Return every one of the entries below verbatim, line for line, with nothing changed.
DATASET EXTRACT start
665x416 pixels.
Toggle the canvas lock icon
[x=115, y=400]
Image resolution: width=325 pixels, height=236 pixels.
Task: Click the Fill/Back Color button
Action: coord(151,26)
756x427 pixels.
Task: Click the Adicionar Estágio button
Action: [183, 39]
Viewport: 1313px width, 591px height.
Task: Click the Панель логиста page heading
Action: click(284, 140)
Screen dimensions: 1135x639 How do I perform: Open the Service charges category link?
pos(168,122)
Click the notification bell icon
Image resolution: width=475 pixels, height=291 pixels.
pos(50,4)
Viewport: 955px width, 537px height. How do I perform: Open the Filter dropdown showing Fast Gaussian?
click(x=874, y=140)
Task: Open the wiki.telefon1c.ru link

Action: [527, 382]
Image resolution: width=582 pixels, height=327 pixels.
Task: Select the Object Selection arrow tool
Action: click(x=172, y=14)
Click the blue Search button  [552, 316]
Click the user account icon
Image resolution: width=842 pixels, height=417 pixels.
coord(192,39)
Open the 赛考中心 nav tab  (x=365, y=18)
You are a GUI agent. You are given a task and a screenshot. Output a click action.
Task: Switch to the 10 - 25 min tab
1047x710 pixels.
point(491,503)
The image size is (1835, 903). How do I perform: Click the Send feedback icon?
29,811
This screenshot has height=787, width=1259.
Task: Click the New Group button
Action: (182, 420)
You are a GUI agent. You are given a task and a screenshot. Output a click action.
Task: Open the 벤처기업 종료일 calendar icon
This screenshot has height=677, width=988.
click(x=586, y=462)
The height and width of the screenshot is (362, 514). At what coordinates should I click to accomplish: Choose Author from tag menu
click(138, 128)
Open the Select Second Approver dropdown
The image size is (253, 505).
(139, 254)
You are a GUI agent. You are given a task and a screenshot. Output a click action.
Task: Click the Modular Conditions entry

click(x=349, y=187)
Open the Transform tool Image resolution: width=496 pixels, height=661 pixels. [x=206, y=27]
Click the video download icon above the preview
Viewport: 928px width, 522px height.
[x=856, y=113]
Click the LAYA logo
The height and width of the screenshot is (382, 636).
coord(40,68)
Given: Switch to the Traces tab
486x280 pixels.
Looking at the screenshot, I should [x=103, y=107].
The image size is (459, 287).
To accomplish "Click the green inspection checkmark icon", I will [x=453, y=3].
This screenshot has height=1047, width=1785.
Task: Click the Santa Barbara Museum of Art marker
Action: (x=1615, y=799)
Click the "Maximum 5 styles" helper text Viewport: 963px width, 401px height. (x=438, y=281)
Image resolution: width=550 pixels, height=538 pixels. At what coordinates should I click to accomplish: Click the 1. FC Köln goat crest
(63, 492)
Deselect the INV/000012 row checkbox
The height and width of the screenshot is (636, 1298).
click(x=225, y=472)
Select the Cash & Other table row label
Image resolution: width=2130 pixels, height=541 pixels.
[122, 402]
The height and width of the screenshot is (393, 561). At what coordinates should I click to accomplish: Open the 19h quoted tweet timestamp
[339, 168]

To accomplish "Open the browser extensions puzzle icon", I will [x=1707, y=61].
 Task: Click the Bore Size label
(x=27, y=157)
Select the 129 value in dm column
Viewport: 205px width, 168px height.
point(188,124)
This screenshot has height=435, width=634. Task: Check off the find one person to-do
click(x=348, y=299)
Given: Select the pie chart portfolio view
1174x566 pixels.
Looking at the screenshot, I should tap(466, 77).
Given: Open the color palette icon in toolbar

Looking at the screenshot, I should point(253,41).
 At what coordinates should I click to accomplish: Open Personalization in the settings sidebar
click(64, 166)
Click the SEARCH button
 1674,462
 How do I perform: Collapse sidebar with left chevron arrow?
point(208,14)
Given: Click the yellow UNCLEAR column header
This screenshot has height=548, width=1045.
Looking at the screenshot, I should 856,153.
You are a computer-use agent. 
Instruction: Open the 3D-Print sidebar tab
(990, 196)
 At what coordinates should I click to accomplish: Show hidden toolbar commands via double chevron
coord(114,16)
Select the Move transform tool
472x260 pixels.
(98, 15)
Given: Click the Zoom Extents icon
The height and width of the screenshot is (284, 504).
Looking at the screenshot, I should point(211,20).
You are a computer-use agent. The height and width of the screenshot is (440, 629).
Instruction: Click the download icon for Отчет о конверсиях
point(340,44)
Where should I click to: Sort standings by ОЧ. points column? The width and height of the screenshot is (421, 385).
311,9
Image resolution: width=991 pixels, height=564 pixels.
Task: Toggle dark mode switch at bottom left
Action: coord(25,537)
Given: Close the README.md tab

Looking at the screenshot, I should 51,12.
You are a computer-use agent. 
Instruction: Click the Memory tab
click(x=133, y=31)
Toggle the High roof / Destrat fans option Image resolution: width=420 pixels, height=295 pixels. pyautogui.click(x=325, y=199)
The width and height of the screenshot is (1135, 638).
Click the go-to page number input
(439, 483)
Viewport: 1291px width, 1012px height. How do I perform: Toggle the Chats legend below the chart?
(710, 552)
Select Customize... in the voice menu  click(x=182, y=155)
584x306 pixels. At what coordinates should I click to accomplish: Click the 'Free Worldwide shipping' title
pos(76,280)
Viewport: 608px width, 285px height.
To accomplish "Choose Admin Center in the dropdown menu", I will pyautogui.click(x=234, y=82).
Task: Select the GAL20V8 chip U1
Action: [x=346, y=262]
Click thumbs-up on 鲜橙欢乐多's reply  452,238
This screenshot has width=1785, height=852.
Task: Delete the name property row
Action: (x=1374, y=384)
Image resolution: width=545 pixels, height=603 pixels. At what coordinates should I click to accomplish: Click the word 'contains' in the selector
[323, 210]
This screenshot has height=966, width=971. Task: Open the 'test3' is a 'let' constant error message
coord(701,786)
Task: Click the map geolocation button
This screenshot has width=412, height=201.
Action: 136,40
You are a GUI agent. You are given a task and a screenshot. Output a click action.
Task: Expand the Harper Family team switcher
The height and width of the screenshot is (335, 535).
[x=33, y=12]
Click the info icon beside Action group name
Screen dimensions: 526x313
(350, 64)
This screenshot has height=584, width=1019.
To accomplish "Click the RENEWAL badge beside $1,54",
DATASET EXTRACT end
EXERCISE ANSWER:
665x416 pixels.
Toggle the canvas lock icon
[x=115, y=400]
Image resolution: width=325 pixels, height=236 pixels.
Task: Click the Fill/Back Color button
Action: coord(151,26)
756x427 pixels.
Task: Click the Adicionar Estágio button
Action: [183, 39]
Viewport: 1313px width, 591px height.
Task: Click the Панель логиста page heading
Action: click(284, 140)
Screen dimensions: 1135x639 How do I perform: Open the Service charges category link?
pos(168,122)
Click the notification bell icon
Image resolution: width=475 pixels, height=291 pixels.
pos(50,4)
Viewport: 955px width, 537px height. How do I perform: Open the Filter dropdown showing Fast Gaussian?
click(x=874, y=140)
Task: Open the wiki.telefon1c.ru link

Action: [527, 382]
Image resolution: width=582 pixels, height=327 pixels.
Task: Select the Object Selection arrow tool
Action: click(x=172, y=14)
Click the blue Search button  [552, 316]
Click the user account icon
Image resolution: width=842 pixels, height=417 pixels.
coord(192,39)
Open the 赛考中心 nav tab  (x=365, y=18)
You are a GUI agent. You are given a task and a screenshot. Output a click action.
Task: Switch to the 10 - 25 min tab
1047x710 pixels.
point(491,503)
The image size is (1835, 903). How do I perform: Click the Send feedback icon?
29,811
This screenshot has height=787, width=1259.
Task: Click the New Group button
Action: (182, 420)
You are a GUI agent. You are given a task and a screenshot. Output a click action.
Task: Open the 벤처기업 종료일 calendar icon
This screenshot has height=677, width=988.
click(x=586, y=462)
The height and width of the screenshot is (362, 514). At what coordinates should I click to accomplish: Choose Author from tag menu
click(138, 128)
Open the Select Second Approver dropdown
The image size is (253, 505).
(139, 254)
You are a GUI agent. You are given a task and a screenshot. Output a click action.
Task: Click the Modular Conditions entry

click(x=349, y=187)
Open the Transform tool Image resolution: width=496 pixels, height=661 pixels. [x=206, y=27]
Click the video download icon above the preview
Viewport: 928px width, 522px height.
[x=856, y=113]
Click the LAYA logo
The height and width of the screenshot is (382, 636).
coord(40,68)
Given: Switch to the Traces tab
486x280 pixels.
Looking at the screenshot, I should [x=103, y=107].
The image size is (459, 287).
To accomplish "Click the green inspection checkmark icon", I will [x=453, y=3].
This screenshot has height=1047, width=1785.
Task: Click the Santa Barbara Museum of Art marker
Action: (x=1615, y=799)
Click the "Maximum 5 styles" helper text Viewport: 963px width, 401px height. (x=438, y=281)
Image resolution: width=550 pixels, height=538 pixels. At what coordinates should I click to accomplish: Click the 1. FC Köln goat crest
(63, 492)
Deselect the INV/000012 row checkbox
The height and width of the screenshot is (636, 1298).
click(x=225, y=472)
Select the Cash & Other table row label
Image resolution: width=2130 pixels, height=541 pixels.
[122, 402]
The height and width of the screenshot is (393, 561). At what coordinates should I click to accomplish: Open the 19h quoted tweet timestamp
[339, 168]

To accomplish "Open the browser extensions puzzle icon", I will [x=1707, y=61].
 Task: Click the Bore Size label
(x=27, y=157)
Select the 129 value in dm column
Viewport: 205px width, 168px height.
point(188,124)
This screenshot has height=435, width=634. Task: Check off the find one person to-do
click(x=348, y=299)
Given: Select the pie chart portfolio view
1174x566 pixels.
Looking at the screenshot, I should tap(466, 77).
Given: Open the color palette icon in toolbar

Looking at the screenshot, I should point(253,41).
 At what coordinates should I click to accomplish: Open Personalization in the settings sidebar
click(64, 166)
Click the SEARCH button
 1674,462
 How do I perform: Collapse sidebar with left chevron arrow?
point(208,14)
Given: Click the yellow UNCLEAR column header
This screenshot has height=548, width=1045.
Looking at the screenshot, I should 856,153.
You are a computer-use agent. 
Instruction: Open the 3D-Print sidebar tab
(990, 196)
 At what coordinates should I click to accomplish: Show hidden toolbar commands via double chevron
coord(114,16)
Select the Move transform tool
472x260 pixels.
(98, 15)
Given: Click the Zoom Extents icon
The height and width of the screenshot is (284, 504).
Looking at the screenshot, I should point(211,20).
You are a computer-use agent. The height and width of the screenshot is (440, 629).
Instruction: Click the download icon for Отчет о конверсиях
point(340,44)
Where should I click to: Sort standings by ОЧ. points column? The width and height of the screenshot is (421, 385).
311,9
Image resolution: width=991 pixels, height=564 pixels.
Task: Toggle dark mode switch at bottom left
Action: coord(25,537)
Given: Close the README.md tab

Looking at the screenshot, I should 51,12.
You are a computer-use agent. 
Instruction: Click the Memory tab
click(x=133, y=31)
Toggle the High roof / Destrat fans option Image resolution: width=420 pixels, height=295 pixels. pyautogui.click(x=325, y=199)
The width and height of the screenshot is (1135, 638).
Click the go-to page number input
(439, 483)
Viewport: 1291px width, 1012px height. How do I perform: Toggle the Chats legend below the chart?
(710, 552)
Select Customize... in the voice menu  click(x=182, y=155)
584x306 pixels. At what coordinates should I click to accomplish: Click the 'Free Worldwide shipping' title
pos(76,280)
Viewport: 608px width, 285px height.
To accomplish "Choose Admin Center in the dropdown menu", I will pyautogui.click(x=234, y=82).
Task: Select the GAL20V8 chip U1
Action: [x=346, y=262]
Click thumbs-up on 鲜橙欢乐多's reply  452,238
This screenshot has width=1785, height=852.
Task: Delete the name property row
Action: (x=1374, y=384)
Image resolution: width=545 pixels, height=603 pixels. At what coordinates should I click to accomplish: Click the word 'contains' in the selector
[323, 210]
This screenshot has height=966, width=971. Task: Open the 'test3' is a 'let' constant error message
coord(701,786)
Task: Click the map geolocation button
This screenshot has width=412, height=201.
Action: 136,40
You are a GUI agent. You are given a task and a screenshot. Output a click action.
Task: Expand the Harper Family team switcher
The height and width of the screenshot is (335, 535).
[x=33, y=12]
Click the info icon beside Action group name
Screen dimensions: 526x313
(350, 64)
This screenshot has height=584, width=1019.
To accomplish "Click the RENEWAL badge beside $1,54",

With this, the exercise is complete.